(INFORMATION):
---

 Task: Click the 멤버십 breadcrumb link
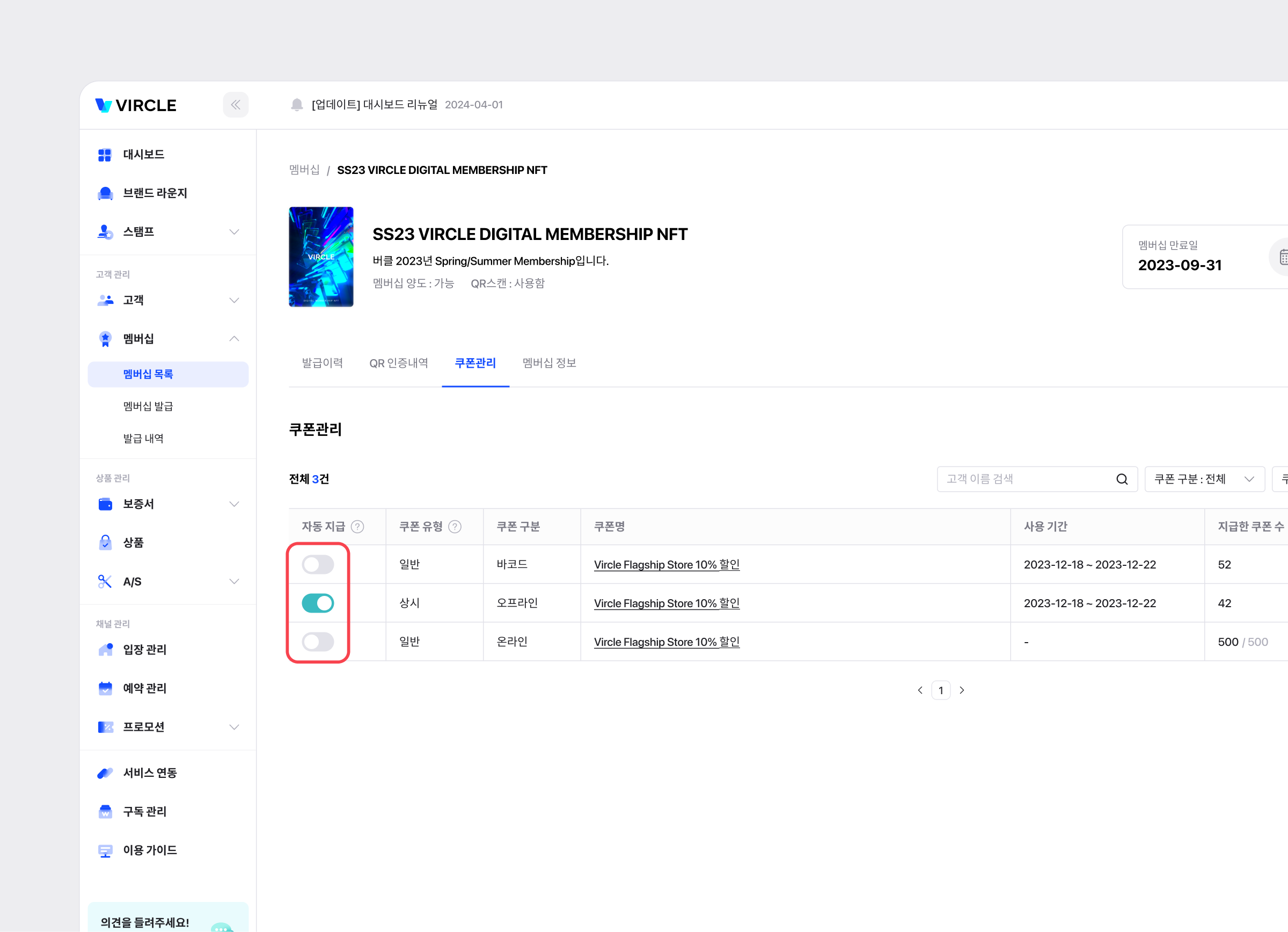[x=304, y=170]

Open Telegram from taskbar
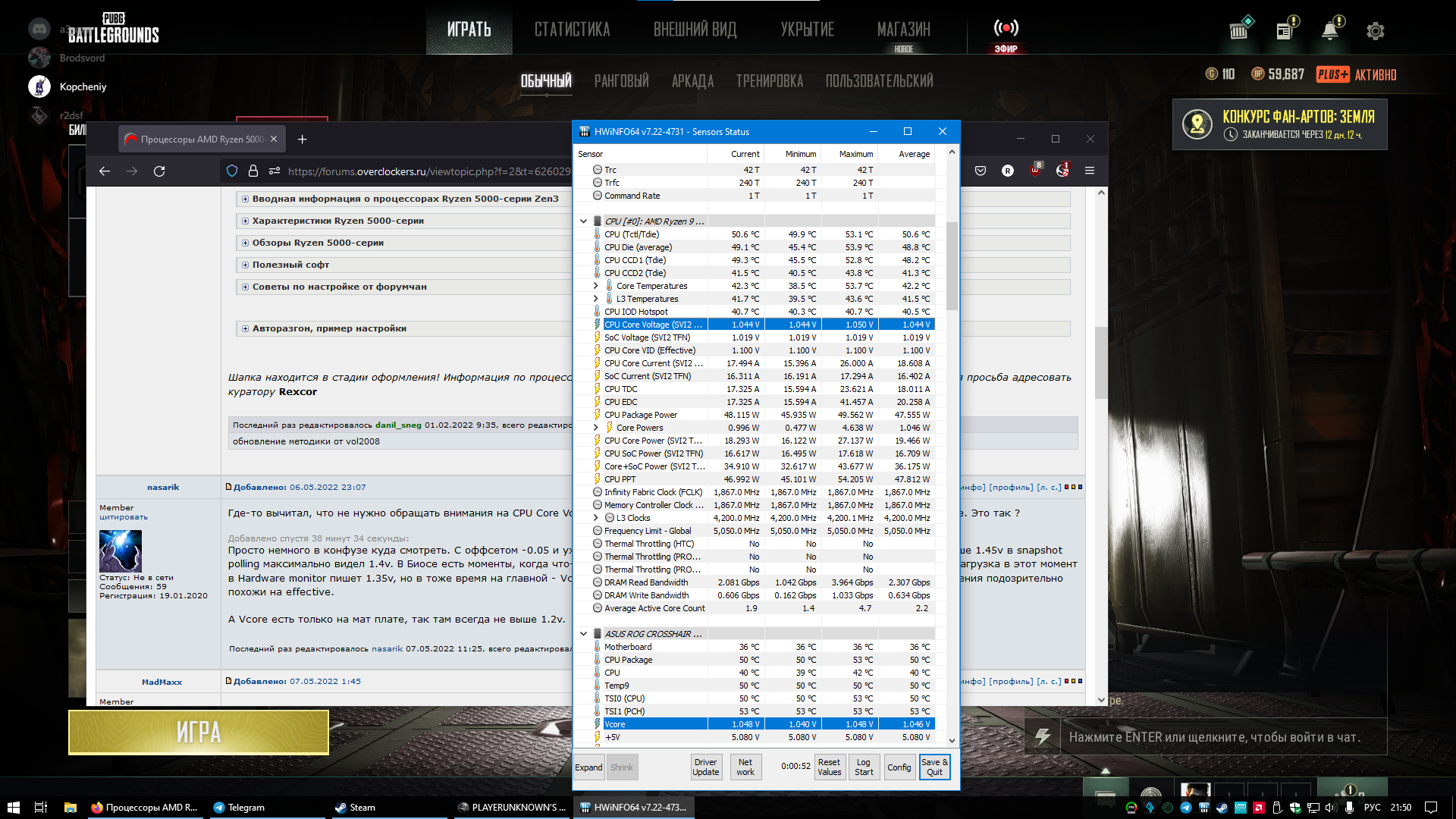[240, 807]
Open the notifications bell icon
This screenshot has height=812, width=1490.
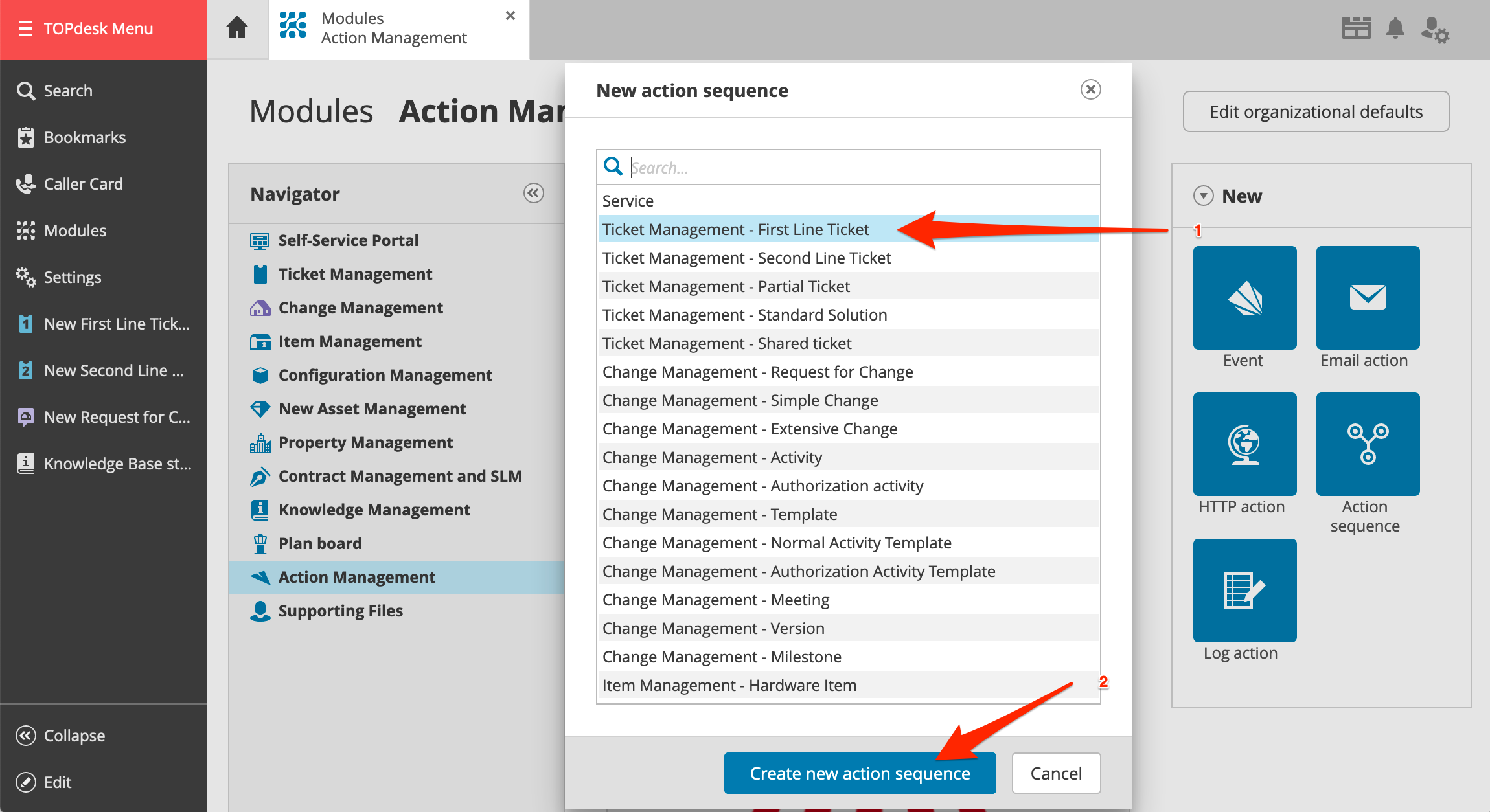(x=1395, y=29)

---

(TASK DESCRIPTION): Write out an exact reproduction of the lines from the line that holds "Open Telegram from taskbar" to the bottom of the listing above, both ends included. Exclude pictures.

(RESPONSE BELOW):
Open Telegram from taskbar
[240, 807]
Open the notifications bell icon
This screenshot has height=812, width=1490.
(x=1395, y=29)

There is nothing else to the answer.